No, the mean here is an arbitrary convention, so 15 and 100 don’t tell us anything relevant. The appropriate comparison is to what other interventions have accomplished.
Here’s a nice visualisation of what d represents.
For an effect size of 0.4, this means that 66% of the study group will have results above the 50th percentile of the control.
Thanks, I didn’t know about the 2015 study :-)
Any plans to track the 2015 study measures on a rolling basis? (i.e. for every workshop cohort?) Seems useful to measure performance over time.
Why did the 2017 impact report move away from measuring Big 5 traits? (and the other measures looked at in 2015?)
Any thoughts re: using Raven’s Matrices?
Raven’s matrices would seem like an odd choice, since they measure fluid intelligence and basically every attempt to increase fluid intelligence by training has failed. Given that CFAR’s curriculum isn’t specifically targeting fluid intelligence and there’s no reason to expect their interventions to affect it in particular, it would be really unlikely for improvements to show up in Raven’s.
Another thing I’d be particularly interested in is longer term follow-up. It would be impressive if the changes to conscientiousness etc. observed in the 2015 study persist now.
Here are relatively brief responses on these 3 particular points; I’ve made a separate comment which lays out my thinking on metrics like the Big 5 which provides some context for these responses.

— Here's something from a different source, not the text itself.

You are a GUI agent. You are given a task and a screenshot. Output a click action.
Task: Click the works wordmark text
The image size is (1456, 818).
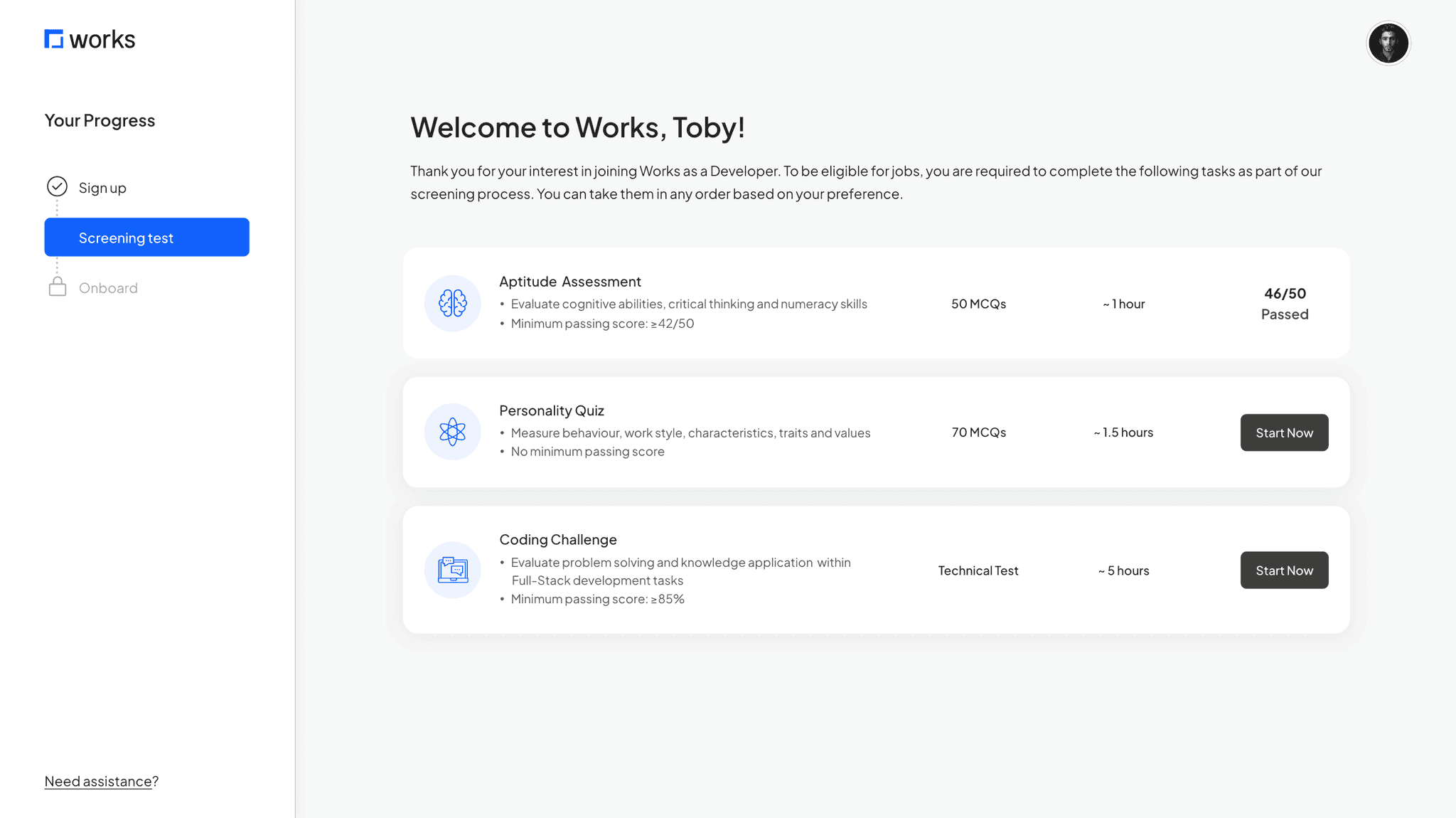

We have continued to collect measures like the ones in the 2015 longitudinal study. We are mainly analyzing them in large batches, rather than workshop to workshop, because the sample size isn’t big enough to distinguish signal from noise for single workshops. One of the projects that I’m currently working on is an analysis of a couple years of these data.
The 2017 impact report was not intended as a comprehensive account of all of CFAR’s metrics, it was just focused on CFAR’s EA impact. So it looked at the data that were most directly related to CFAR alums’ impact on the world, and “on average alums have some increase in conscientiousness” seemed less relevant than the information that we did include. The first few paragraphs of the report say more about this.
I’m curious why you’re especially interested in Raven’s Progressive Matrices. I haven’t looked closely at the literature on it, but my impression is that it’s one of many metrics which are loosely related to the thing that we mean by “rationality.” It has the methodological advantage of being a performance score rather than self-report (though this is partially offset by the possibility of practice effects and effort effects). The big disadvantage is the one that Kaj pointed to: it seems to track relatively stable aspects of a person’s thinking skills, and might not change much even if a person made large improvements. For instance, I could imagine a person developing MacGyver-level problem-solving ability while having little or no change in their Raven’s score.
Thanks for this comment; I found it really useful :-)
In part interested because it’s a performance measure rather than self-report.
Also speaking from my experience, my performance on tests like Raven’s has been heavily mediated by things that don’t seem directly related to g, and that I’d imagine could be affected by CFAR’s curriculum.
e.g. I perform better on tests like Raven’s when I’m feeling low-anxiety & emotionally cohered. (Seems plausible that CFAR could lower anxiety & increase emotional coherence.)